--- RECORDS PROVIDED ---

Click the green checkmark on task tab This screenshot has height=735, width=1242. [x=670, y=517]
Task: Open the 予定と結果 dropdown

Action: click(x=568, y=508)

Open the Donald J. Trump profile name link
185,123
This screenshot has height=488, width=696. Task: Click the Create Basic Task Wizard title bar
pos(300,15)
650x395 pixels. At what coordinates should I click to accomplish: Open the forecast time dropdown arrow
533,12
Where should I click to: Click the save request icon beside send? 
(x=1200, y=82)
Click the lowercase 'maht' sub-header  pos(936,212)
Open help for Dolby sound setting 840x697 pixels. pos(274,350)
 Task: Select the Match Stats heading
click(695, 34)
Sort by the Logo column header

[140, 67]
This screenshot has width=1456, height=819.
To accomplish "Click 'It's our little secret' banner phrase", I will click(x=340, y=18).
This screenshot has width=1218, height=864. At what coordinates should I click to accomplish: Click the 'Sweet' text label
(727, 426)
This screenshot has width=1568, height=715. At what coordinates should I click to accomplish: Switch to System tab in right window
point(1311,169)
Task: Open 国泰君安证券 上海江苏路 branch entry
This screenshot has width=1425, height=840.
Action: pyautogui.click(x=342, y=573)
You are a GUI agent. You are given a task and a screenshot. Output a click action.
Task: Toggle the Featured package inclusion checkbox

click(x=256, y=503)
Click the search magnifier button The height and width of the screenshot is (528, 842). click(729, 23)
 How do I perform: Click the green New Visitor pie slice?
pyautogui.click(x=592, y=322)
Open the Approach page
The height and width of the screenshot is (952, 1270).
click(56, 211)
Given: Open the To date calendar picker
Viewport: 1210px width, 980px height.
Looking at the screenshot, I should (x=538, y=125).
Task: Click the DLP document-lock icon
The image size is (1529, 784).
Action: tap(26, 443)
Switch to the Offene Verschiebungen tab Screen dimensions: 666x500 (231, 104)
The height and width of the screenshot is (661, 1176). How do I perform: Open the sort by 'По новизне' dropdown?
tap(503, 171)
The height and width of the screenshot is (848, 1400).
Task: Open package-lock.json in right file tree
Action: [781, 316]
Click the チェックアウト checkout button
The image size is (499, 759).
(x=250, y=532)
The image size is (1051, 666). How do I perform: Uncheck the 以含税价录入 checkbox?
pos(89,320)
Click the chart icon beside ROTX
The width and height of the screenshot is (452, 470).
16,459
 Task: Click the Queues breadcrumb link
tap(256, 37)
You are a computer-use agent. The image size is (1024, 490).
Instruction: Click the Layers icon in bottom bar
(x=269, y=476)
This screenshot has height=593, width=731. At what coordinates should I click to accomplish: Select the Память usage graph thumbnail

---

Transfer every line of the part that opens with the line containing "Task: Open 国泰君安证券 上海江苏路 branch entry" and closes with the line containing "Click the search", adding -29 to each coordinate value.

Task: Open 国泰君安证券 上海江苏路 branch entry
This screenshot has width=1425, height=840.
Action: pyautogui.click(x=313, y=544)
You are a GUI agent. You are given a task and a screenshot. Output a click action.
Task: Toggle the Featured package inclusion checkbox

click(x=227, y=474)
Click the search magnifier button The height and width of the screenshot is (528, 842). click(700, -6)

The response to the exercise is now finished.